Lediglich um ein eigenes Bett hat Jan Nummer eins irgendwann gebeten, das ich ihm denn auch versprochen habe. Interessant wäre seine Reaktion gewesen, wenn ich dieses Versprechen nicht gehalten hätte. Aber dafür fehlte hier noch die Zeit. Mit anderen Worten: Wie genau sich das Werteverschieben der Aufbaustrategie letztlich anfühlt, kann ich euch an dieser Stelle gar nicht sagen.

Und das gilt daher auch für die erzählerische Seite, auf der man später ebenfalls mit den Konsequenzen des eigenen Tuns konfrontiert wird. Festhalten kann ich bisher nur, dass die Geschichte doch deutlich weniger filmreif inszeniert wird, als ich mir das erhofft hatte. Was gleich mehrere Gründe hat.

Zum einen sind die Survival- und Aufbauteile des Spiels praktisch komplett von der erzählerischen Inszenierung getrennt. Die Jans sprechen ja nicht, während man auf der Station hantiert. Es gibt keine Funksprüche, in denen sie zum Beispiel über ihre verschiedenen Vergangenheiten sprechen, während man nach Rohstoffen sucht, oder Ähnliches.

Und unterhält man sich mit ihnen, ist die Kamera durchgehend auf das Gesicht des jeweils „anderen“ Jans gerichtet, der je nach Beeinflussung seiner Gemütslage recht grob die Gesichtsmuskeln verzieht – wenn ich ehrlich bin, fehlt mir da ein etwas subtileres, filmisch versierteres Einfangen dieser wichtigen Emotionalität. Ich hatte jedenfalls gedacht, The Alters wäre mehr als reine Survival-Strategie, in der man zusätzlich noch „angeknipste“ Emotionsleisten verwalten muss. Doch ein bisschen fühlte es sich zunächst genau danach an.

Auch die Tatsache, dass der einsame Gestrandete ausgerechnet in diesem Szenario und in einem Spiel, das sich durchaus ernst nimmt, zwar Funkkontakt zu seinem Arbeitgeber herstellt, von dort aber lediglich trockene Arbeitsanweisungen statt einer psychologischen Betreuung erhält, erscheint mir als sehr unglückliches Versehen.

Tatsächlich bin ich nach den ersten Stunden mit dieser frühen Fassung jedenfalls ernüchtert. Als nächsten großen Schritt von den Machern von This War of Mine hatte ich mir in Sachen interaktive Erzählung etwas mehr erwartet.

Gleichzeitig ist mir natürlich bewusst, dass ich The Alters gerade erst kennengelernt habe und das Spielen in einem Moment unterbrechen musste, nach dem es erst richtig losgegangen wäre.
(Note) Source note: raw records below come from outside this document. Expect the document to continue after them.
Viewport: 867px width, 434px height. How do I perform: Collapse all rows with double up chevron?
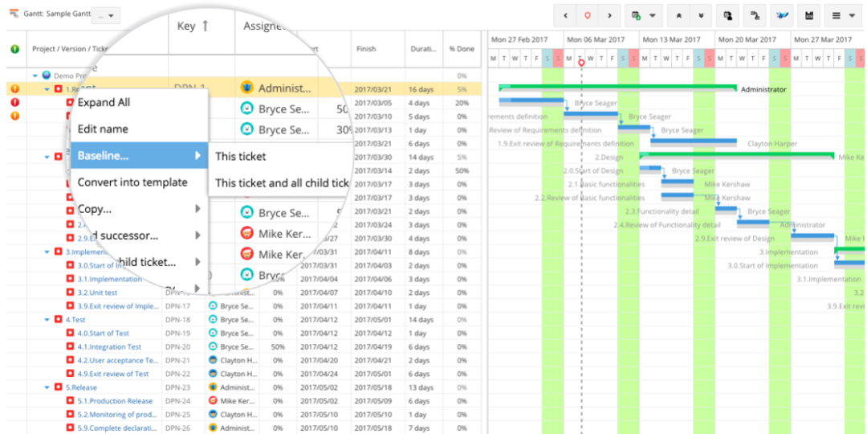(x=678, y=15)
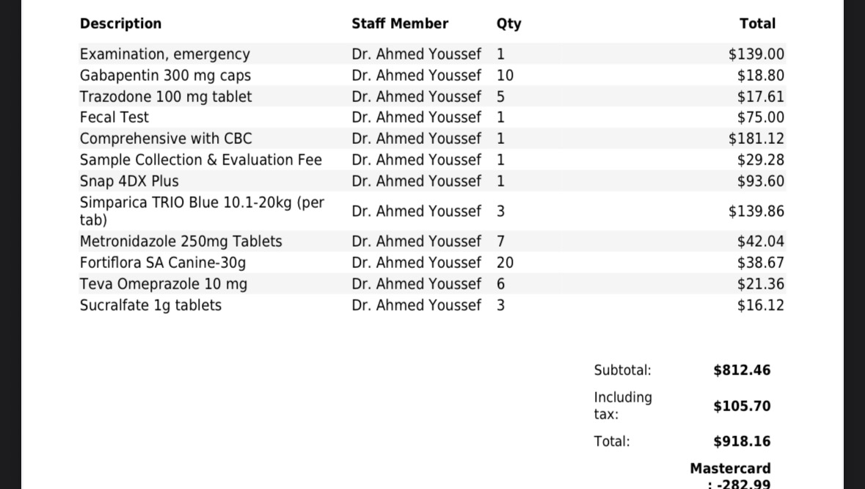Click the Comprehensive with CBC item
The image size is (865, 489).
click(166, 139)
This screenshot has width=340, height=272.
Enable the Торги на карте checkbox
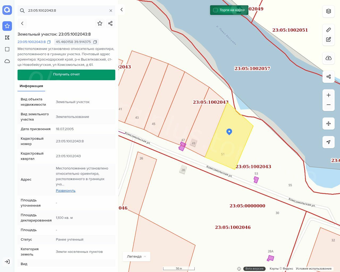215,10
Ich bin mir jedenfalls sicher, dass der Überlebenskampf noch an Tiefe gewinnt und dass dann freilich so manche schwierige Entscheidung ansteht. Darum geht’s hier schließlich und das wird 11 bit nicht einfach vergessen haben.

Nur gesehen habe ich davon bisher noch zu wenig, weshalb ich mich im Moment lediglich daran festhalten kann, dass die Bausteine einer interessanten Aufbaustrategie zumindest vorhanden sind und in Verbindung mit den Bedürfnissen für spannende Konflikte sorgen könnten.